LAS VEGAS (AP) — Nevada's governor and congressional delegation are pointing to earthquakes this month in the California desert and calling for the U.S. Energy Department to look again at seismic risks of burying the nation's most radioactive nuclear waste at a site in the Mojave Desert.
In a letter made public Wednesday, Democratic Gov. Steve Sisolak told Energy Secretary Rick Perry that 6.4 and 7.1 magnitude quakes during the July Fourth holiday near Ridgecrest, California, underscore safety concerns that Nevada first raised about Yucca Mountain in 2008.
"These significant recent earthquakes so near to Yucca Mountain show one of the many geologic problems with the site as a nuclear waste repository," Sisolak said in a statement, adding that the state is resolved "to fight any continued federal effort to use Nevada as the nation's nuclear dumping ground."
Ridgecrest is 108 miles (174 kilometers) west of Yucca Mountain, an ancient volcanic ridge at the western edge of the Nevada National Security Site. The site is a vast secure federal reservation some 90 miles (145 kilometers) northwest of Las Vegas where the U.S. used to conduct nuclear weapons tests.
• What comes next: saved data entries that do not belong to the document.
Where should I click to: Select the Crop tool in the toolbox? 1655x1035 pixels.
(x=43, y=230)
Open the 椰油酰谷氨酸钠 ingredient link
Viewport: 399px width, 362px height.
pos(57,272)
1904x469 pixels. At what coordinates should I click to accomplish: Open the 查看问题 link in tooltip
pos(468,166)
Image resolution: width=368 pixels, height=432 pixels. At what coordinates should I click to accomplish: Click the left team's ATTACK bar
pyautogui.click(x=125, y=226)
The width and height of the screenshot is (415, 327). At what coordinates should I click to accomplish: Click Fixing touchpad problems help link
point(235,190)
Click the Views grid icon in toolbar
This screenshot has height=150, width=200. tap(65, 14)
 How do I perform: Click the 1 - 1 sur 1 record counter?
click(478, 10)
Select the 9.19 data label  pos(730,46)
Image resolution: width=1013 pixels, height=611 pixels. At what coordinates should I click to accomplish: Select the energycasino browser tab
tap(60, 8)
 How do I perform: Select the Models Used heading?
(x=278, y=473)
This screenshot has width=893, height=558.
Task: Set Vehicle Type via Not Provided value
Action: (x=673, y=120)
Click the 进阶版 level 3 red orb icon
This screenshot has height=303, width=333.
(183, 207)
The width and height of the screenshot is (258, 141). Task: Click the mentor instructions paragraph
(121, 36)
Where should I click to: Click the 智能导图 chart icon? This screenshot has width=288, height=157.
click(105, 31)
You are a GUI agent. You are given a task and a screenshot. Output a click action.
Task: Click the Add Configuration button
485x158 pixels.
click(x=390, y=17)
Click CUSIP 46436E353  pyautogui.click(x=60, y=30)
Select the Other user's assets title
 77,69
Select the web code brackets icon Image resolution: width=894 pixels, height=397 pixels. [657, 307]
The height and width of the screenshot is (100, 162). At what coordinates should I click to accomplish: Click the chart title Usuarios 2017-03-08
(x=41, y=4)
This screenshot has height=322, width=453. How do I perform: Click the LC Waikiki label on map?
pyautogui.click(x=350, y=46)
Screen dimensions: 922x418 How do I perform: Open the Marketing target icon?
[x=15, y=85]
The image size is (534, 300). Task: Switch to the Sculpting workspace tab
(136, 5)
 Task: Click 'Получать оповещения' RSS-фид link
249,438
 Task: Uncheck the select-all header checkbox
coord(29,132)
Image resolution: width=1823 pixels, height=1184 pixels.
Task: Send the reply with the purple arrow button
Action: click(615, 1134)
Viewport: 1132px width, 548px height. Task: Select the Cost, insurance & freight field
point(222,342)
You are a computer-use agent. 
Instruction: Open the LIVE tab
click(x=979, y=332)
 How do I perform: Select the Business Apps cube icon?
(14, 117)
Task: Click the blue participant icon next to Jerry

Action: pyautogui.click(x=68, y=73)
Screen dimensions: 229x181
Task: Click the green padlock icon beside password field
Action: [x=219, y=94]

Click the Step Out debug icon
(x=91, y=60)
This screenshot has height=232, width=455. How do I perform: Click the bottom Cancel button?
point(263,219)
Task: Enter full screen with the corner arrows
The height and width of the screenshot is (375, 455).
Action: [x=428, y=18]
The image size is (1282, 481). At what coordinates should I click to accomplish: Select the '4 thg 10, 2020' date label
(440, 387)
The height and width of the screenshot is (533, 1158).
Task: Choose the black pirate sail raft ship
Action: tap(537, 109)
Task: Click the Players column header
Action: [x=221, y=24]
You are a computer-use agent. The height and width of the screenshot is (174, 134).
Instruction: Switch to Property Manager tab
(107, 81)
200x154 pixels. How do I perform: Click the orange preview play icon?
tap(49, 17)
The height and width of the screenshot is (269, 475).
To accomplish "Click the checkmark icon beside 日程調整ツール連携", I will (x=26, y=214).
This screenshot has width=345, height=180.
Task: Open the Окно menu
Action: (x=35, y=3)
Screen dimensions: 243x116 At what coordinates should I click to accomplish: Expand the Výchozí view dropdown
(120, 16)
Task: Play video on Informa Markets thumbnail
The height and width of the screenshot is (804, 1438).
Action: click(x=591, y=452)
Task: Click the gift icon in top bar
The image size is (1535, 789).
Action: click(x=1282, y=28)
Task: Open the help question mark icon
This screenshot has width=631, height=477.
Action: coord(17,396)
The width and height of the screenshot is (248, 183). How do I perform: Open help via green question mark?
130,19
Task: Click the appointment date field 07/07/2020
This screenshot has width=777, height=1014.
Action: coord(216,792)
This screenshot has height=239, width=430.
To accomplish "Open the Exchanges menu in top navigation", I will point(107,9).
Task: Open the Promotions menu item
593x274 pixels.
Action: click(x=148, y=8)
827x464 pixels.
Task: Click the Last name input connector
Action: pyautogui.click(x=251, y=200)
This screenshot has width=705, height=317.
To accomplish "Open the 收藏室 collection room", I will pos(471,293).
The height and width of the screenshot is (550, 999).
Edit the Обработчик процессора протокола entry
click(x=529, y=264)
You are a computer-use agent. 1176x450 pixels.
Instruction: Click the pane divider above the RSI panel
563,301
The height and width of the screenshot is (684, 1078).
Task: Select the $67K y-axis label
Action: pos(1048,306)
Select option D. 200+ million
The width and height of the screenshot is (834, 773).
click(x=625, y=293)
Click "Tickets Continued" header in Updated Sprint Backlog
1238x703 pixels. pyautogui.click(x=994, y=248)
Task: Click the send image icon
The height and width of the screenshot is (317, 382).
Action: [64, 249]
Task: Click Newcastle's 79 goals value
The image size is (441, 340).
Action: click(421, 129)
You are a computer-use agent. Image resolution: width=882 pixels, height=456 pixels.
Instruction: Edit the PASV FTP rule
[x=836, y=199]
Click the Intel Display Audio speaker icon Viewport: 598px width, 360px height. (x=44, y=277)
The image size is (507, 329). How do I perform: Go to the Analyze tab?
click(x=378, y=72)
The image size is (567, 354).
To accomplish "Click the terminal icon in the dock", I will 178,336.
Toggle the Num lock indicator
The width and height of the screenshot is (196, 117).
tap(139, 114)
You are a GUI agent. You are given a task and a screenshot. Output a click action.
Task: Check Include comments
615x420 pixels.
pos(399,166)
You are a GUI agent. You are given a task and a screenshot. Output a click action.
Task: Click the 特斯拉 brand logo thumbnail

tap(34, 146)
An Energy Department spokeswoman said in an email that the agency would respond to the letter "through the proper channels."
Sisolak's letter also was signed by U.S. Sens. Catherine Cortez Masto and Jacky Rosen and Reps. Dina Titus, Steven Horsford and Susie Lee, all Democrats, and Rep. Mark Amodei, a Republican.
The Energy Department faces legal pressure to take possession of tens of thousands of tons of highly radioactive spent nuclear reactor fuel currently stored at 121 above-ground sites in 35 states.
The government in 1982 began studying Yucca Mountain as a remote and secure repository. The site was designated by Congress in 2002 as the only site in the nation to receive the material.
But the project was shelved in 2010 under pressure from then-Senate Democratic Majority Leader Harry Reid of Nevada and President Barack Obama. They said nuclear waste should be stored in a state that wants it.
Nevada has fought the proposed repository at every step — challenging site selection and engineering and transportation decisions, as well as withholding land and water permits.
The state began arguing 11 years ago, before the Nuclear Regulatory Commission, that Energy Department studies improperly downplayed the risk of earthquakes damaging a repository and releasing deadly radioactivity.
With his letter to Perry, Sisolak included opinions by the state's top earthquake experts: James Faulds at the Nevada Bureau of Mines and Geology and Graham Kent at the seismological laboratory at the University of Nevada, Reno.
They said scientific tools developed since Yucca Mountain was studied in the 1980s and 1990s could provide enhanced satellite imaging of desert surface features; new mapping of faults and seismic hazards; better charts of the age and frequency of past earthquakes; and help create models for the effects of quakes close and far from Yucca Mountain.
"The Ridgecrest earthquake sequence, which began July 4 and has yet to subside, clearly highlights the importance of such studies," Faulds and Kent said.